“It’s an up-and-down relationship with Billy. He did some work on the Keys To Ascension project, which was great. He recorded studio tracks to what we eventually added to an album called Keystudio, which was just the Keys To Ascension studio music, and I thought it was very valid. Billy was engineering and helping us mix those. Then, of course, he wrote some songs with Chris, and that became the Close Your Eyes album. At that point, he came in the band, and Jon and I only made small contributions to that album. So Billy stayed with the band for a while…
“He’s watched us do this and that, and he made a few records with Chris. Then Billy and I did some things, various projects like Pink Floyd. We just did one for The Doors where I play on Light My Fire. So Billy and I get on. We’ve had wars, but we’ve also had friendship.”
Is your motivation for making albums the same as it was in the ‘70s? So much has changed in just the past 10 years alone, not the least of which being the role of the album itself in culture.
“Well, it’s funny you use the word ‘motivation.’ That sets a whole agenda here – inspiration, motivation, need, desire… I don’t know if I can really answer that. That’s a whole… The whole landscape has changed. If everybody who ripped off our album were prepared to give us two months' work of their lives for free, then maybe it would be a very well-balanced situation. So if you wanna take the album, then give us two months of your work for free.
“That’s basically what people are doing. They’re taking more than two months – but let’s just whittle it down to two months' studio work – that we sat in an expensive studio trying to make a good-quality record, and then people just take it. So the reason why we do this has changed a lot. Some people in this band might say that the reason why we do it is because we’re musicians and we’re supposed to make new music. But that’s a bit blind. That’s a little like a mouse saying, ‘I’ll walk across this road even though there’s a cat on the other side.’ [Laughs]
“Now, I don’t only make Yes records; I make different sorts of records, and the motivation is vary different to all of them.
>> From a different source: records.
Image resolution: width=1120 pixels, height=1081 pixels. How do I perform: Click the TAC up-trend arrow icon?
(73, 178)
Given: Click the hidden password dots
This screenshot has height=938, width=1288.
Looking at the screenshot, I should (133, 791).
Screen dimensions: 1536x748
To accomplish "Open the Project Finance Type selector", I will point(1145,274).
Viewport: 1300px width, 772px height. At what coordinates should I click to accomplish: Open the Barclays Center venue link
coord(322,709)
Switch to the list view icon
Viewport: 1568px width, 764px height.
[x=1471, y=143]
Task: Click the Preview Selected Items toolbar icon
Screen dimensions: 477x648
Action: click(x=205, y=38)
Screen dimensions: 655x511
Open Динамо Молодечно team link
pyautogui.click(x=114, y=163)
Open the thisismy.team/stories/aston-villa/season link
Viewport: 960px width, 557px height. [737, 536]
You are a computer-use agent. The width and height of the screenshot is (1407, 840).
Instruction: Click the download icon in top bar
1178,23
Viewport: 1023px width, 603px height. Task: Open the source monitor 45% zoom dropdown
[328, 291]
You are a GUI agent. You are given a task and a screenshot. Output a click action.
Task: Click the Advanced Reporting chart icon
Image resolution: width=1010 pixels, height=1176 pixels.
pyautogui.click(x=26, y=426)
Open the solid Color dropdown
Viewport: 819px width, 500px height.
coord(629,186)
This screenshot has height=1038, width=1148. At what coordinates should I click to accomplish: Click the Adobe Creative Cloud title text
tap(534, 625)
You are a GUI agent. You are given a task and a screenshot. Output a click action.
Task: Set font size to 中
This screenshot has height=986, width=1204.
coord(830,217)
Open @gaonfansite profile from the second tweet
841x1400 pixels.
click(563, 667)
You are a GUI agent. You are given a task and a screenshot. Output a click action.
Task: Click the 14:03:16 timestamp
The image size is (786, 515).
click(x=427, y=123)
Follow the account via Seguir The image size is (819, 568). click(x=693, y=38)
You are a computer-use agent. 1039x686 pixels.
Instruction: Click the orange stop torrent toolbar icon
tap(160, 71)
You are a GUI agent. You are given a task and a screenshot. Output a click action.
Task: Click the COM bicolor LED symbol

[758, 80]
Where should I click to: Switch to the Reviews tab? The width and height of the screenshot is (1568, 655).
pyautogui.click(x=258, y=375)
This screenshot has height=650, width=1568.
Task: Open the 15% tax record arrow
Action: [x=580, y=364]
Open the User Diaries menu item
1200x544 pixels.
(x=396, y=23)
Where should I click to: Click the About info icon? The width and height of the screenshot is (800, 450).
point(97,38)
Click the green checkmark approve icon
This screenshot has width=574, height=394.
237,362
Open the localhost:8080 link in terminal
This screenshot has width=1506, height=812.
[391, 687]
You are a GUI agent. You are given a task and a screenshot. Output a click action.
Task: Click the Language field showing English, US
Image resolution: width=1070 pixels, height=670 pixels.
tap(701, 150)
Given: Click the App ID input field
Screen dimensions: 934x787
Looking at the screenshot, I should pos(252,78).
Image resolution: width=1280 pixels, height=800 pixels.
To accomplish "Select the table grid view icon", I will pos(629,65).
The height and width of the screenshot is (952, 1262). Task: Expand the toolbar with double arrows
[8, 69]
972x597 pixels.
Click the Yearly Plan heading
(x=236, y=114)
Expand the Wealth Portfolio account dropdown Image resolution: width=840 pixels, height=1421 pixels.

It took me a long time to decide that I would agree to do this record. These older bands making records with all of these expectations that they’re gonna rush up the charts and everyone’s gonna love ‘em – it’s fizzling. So that’s not what happens.
“The Rolling Stones, The Who, Aerosmith, you know, they make records and they don’t even chart! [Laughs] And yet, these are some of the biggest bands in the world. Yes needs to learn this. We need to remember that what’s happening out there is a very, very different scene, and it’s partly due – mostly due – to the internet. People got the needle about labels making money, but they have to because they have to print, distribute and promote the record, and give us a lousy percentage. Yeah, I could moan about that."